De IAO werkt sinds 2018 in Qatar en de afgelopen 4,5 jaar is er tastbare vooruitgang geboekt. Er zijn belangrijke ontwikkelingen geweest: nieuwe wetten traden in werking, de oprichting van nieuwe instellingen of de versterking van bestaande instellingen om een efficiëntere uitvoering van deze wetten te garanderen, en nauwere partnerschappen en de betrokkenheid van verschillende belanghebbenden, waaronder internationale vakbonden.

"De arbeidshervormingen hebben concrete gevolgen gehad voor het leven van honderdduizenden werknemers", zei Tuñón.

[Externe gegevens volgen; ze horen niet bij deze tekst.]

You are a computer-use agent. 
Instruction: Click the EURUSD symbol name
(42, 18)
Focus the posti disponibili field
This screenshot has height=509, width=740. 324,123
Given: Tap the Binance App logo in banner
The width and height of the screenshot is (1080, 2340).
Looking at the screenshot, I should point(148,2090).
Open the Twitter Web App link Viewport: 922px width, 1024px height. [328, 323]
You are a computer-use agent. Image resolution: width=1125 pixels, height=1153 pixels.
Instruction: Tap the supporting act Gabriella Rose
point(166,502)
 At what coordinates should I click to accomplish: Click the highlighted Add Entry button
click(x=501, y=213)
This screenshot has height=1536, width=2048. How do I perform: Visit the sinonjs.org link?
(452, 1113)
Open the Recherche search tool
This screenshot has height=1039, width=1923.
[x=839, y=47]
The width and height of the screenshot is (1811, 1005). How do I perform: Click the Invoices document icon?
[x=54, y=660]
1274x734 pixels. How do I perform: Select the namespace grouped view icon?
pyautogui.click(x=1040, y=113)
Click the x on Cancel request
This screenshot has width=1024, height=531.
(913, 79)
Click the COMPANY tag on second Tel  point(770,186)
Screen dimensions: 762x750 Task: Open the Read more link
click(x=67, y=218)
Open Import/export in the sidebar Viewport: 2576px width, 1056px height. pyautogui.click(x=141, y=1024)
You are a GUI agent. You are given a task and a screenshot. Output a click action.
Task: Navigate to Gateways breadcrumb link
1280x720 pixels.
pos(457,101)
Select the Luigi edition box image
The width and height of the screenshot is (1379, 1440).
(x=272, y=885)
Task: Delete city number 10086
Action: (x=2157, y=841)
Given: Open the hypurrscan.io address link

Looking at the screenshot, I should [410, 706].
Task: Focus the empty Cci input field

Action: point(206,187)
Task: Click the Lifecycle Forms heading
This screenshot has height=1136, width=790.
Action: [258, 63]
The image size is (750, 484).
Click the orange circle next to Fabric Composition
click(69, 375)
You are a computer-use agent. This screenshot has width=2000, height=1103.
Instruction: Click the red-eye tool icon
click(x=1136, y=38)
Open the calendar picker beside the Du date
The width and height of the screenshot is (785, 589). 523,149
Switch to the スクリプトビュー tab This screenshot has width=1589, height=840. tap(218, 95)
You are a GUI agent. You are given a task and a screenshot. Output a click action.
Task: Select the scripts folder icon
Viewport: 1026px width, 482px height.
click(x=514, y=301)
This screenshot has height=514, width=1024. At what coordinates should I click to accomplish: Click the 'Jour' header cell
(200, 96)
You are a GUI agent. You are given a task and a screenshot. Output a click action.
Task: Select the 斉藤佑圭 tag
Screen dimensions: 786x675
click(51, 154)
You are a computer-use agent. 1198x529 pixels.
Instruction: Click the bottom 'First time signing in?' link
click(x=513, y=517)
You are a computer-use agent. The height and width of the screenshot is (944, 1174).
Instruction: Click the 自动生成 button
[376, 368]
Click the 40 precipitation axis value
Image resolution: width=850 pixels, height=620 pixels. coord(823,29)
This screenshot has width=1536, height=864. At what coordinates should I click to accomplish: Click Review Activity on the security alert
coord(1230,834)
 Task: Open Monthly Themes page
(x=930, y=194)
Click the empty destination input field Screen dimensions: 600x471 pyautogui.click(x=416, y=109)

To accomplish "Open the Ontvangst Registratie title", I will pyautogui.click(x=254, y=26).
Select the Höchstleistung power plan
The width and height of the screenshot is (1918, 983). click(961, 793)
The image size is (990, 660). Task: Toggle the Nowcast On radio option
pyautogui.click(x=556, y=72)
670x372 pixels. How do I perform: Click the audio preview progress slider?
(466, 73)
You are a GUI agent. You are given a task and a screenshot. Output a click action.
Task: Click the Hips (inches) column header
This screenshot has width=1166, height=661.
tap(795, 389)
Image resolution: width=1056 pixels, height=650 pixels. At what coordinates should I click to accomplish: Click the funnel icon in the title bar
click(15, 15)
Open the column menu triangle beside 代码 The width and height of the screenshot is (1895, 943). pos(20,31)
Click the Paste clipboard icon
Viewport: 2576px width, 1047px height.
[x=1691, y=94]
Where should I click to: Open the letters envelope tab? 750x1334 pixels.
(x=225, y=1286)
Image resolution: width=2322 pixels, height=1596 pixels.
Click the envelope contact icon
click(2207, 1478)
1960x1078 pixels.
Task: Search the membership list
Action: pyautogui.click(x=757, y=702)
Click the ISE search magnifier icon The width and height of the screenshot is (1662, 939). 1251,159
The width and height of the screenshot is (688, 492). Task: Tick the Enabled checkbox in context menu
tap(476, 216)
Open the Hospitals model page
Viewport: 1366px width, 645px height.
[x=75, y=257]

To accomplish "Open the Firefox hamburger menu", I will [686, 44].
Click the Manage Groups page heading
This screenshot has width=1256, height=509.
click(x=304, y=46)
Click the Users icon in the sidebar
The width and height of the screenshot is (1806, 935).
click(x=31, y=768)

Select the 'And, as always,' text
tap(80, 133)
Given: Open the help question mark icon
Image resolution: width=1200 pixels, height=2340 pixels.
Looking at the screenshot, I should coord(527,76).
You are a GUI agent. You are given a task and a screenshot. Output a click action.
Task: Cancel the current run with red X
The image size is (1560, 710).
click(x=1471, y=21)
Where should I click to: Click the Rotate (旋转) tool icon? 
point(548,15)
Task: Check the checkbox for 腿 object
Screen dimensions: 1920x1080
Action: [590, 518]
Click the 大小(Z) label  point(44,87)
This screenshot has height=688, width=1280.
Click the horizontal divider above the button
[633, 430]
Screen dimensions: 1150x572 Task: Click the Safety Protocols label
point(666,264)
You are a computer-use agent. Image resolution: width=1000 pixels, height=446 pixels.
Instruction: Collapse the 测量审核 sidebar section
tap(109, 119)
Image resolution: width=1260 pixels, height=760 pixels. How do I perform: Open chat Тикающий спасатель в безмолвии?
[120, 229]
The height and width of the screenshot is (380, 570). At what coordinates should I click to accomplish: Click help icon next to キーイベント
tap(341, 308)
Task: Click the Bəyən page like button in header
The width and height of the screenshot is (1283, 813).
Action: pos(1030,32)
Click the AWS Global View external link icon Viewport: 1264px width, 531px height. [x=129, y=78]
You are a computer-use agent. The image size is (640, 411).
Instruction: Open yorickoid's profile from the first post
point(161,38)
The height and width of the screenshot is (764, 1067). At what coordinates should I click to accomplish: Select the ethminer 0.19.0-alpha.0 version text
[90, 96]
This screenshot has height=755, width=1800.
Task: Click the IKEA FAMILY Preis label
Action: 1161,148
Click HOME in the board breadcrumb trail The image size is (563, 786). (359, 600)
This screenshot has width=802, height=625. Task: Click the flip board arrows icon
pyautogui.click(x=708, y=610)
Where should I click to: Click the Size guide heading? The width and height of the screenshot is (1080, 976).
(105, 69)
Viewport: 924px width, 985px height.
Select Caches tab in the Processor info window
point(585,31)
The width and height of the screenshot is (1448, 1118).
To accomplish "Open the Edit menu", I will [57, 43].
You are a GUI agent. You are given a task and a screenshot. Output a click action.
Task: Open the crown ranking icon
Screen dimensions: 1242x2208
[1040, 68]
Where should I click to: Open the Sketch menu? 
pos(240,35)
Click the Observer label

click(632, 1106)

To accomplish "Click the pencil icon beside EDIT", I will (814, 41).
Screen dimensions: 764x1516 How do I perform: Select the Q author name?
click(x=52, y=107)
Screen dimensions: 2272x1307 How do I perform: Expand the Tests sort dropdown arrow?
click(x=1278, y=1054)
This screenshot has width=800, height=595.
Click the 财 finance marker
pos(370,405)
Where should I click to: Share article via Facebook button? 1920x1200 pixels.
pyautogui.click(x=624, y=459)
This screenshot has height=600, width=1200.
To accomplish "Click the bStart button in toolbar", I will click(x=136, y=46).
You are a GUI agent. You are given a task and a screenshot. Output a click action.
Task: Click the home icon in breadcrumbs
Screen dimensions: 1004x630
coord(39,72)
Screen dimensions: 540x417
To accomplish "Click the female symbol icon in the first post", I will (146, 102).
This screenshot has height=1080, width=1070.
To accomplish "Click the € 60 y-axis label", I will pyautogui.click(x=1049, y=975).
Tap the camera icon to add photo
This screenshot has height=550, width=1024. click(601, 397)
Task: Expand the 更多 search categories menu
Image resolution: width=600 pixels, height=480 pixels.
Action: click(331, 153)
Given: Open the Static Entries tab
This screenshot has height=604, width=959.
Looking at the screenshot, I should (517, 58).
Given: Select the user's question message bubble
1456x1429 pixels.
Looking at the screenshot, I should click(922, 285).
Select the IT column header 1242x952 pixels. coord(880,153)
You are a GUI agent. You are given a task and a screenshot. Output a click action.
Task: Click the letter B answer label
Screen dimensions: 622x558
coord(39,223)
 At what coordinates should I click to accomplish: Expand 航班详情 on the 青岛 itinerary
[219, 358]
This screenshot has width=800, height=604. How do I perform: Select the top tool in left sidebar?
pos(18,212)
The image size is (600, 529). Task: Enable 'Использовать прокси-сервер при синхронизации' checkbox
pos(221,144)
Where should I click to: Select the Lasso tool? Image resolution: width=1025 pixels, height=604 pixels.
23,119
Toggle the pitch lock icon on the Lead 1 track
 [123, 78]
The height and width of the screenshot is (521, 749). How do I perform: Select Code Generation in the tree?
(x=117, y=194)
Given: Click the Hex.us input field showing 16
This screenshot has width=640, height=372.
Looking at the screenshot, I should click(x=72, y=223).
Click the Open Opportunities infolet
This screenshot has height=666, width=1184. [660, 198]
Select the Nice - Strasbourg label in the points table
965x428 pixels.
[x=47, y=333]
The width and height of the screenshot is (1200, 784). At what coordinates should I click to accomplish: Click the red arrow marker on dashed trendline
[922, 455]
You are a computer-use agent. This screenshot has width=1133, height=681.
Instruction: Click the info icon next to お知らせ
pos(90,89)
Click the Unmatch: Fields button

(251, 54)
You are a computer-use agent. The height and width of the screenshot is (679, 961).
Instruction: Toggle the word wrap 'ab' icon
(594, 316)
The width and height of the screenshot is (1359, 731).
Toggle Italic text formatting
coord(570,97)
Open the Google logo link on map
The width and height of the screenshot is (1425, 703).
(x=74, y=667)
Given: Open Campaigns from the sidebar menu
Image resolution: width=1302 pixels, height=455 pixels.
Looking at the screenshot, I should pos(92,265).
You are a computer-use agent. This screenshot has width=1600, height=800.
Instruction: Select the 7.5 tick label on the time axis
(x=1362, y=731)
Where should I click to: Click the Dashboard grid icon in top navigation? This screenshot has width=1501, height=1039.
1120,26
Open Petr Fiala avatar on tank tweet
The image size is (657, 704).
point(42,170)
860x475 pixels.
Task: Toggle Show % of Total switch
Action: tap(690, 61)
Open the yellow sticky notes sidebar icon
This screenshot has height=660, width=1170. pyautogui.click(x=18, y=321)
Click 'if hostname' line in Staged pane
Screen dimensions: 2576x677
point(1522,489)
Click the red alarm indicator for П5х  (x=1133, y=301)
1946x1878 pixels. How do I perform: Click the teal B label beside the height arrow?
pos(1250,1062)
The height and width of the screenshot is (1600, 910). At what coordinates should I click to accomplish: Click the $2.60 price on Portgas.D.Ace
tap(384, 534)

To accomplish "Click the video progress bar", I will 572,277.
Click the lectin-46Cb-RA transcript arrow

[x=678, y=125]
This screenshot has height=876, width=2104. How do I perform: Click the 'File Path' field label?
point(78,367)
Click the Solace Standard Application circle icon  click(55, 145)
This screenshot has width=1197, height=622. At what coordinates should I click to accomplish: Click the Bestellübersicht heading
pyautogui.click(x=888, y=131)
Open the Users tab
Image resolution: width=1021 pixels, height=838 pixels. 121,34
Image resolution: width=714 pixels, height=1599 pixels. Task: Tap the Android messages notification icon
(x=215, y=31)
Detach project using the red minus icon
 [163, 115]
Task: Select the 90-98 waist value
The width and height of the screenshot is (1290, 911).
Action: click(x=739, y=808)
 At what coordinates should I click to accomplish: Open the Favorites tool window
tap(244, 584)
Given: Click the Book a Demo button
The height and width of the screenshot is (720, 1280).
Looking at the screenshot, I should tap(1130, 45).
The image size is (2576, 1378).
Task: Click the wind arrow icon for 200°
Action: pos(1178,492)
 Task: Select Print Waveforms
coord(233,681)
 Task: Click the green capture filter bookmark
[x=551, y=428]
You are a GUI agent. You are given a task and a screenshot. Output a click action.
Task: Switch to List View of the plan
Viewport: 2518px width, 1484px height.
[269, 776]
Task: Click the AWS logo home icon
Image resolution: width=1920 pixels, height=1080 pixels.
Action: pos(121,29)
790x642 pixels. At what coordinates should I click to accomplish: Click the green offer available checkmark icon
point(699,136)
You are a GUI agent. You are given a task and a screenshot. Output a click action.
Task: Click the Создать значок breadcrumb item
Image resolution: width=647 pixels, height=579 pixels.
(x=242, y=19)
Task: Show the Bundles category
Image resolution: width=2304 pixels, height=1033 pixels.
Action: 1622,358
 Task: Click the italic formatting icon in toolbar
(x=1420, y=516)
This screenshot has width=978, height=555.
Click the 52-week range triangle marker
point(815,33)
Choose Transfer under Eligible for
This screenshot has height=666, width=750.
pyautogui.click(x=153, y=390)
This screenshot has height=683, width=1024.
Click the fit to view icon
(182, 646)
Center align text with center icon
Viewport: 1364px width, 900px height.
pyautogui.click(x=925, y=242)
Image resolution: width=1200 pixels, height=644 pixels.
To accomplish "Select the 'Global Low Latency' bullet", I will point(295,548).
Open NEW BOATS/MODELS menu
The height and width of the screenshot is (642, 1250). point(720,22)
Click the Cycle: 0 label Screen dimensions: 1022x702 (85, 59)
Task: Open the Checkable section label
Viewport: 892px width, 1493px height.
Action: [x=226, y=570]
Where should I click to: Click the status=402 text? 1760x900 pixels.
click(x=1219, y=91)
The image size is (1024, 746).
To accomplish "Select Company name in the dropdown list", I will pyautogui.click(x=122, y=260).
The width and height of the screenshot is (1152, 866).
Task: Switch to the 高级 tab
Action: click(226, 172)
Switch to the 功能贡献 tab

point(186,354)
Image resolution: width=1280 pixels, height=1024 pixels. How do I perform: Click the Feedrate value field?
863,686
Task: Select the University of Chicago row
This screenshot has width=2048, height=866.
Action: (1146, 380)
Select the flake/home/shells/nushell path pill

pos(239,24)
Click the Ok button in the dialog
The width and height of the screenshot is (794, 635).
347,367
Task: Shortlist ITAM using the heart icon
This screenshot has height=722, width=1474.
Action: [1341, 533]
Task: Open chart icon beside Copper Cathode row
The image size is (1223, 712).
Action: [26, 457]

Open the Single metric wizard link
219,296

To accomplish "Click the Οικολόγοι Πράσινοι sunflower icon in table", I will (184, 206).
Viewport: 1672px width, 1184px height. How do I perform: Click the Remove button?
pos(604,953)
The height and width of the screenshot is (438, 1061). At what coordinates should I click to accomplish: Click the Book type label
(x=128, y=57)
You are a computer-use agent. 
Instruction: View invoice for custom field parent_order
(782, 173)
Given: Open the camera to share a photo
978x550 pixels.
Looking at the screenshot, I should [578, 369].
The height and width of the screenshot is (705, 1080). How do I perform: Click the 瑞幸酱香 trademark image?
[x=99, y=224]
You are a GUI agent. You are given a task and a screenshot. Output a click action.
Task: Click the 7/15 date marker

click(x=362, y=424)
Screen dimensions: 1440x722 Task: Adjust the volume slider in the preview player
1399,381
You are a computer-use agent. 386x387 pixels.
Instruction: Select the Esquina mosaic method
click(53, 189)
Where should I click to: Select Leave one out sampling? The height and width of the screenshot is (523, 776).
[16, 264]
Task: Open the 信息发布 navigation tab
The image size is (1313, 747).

In de twee jaar nadat de meest problematische elementen van het Kafala-systeem (sponsoring) zijn ontmanteld, zijn meer dan 350,000 aanvragen goedgekeurd om van job te veranderen. Sinds de invoering van een niet-discriminerend minimumloon in 2021 zag in totaal 13 procent van de beroepsbevolking – 280,000 mensen - hun loon stijgen.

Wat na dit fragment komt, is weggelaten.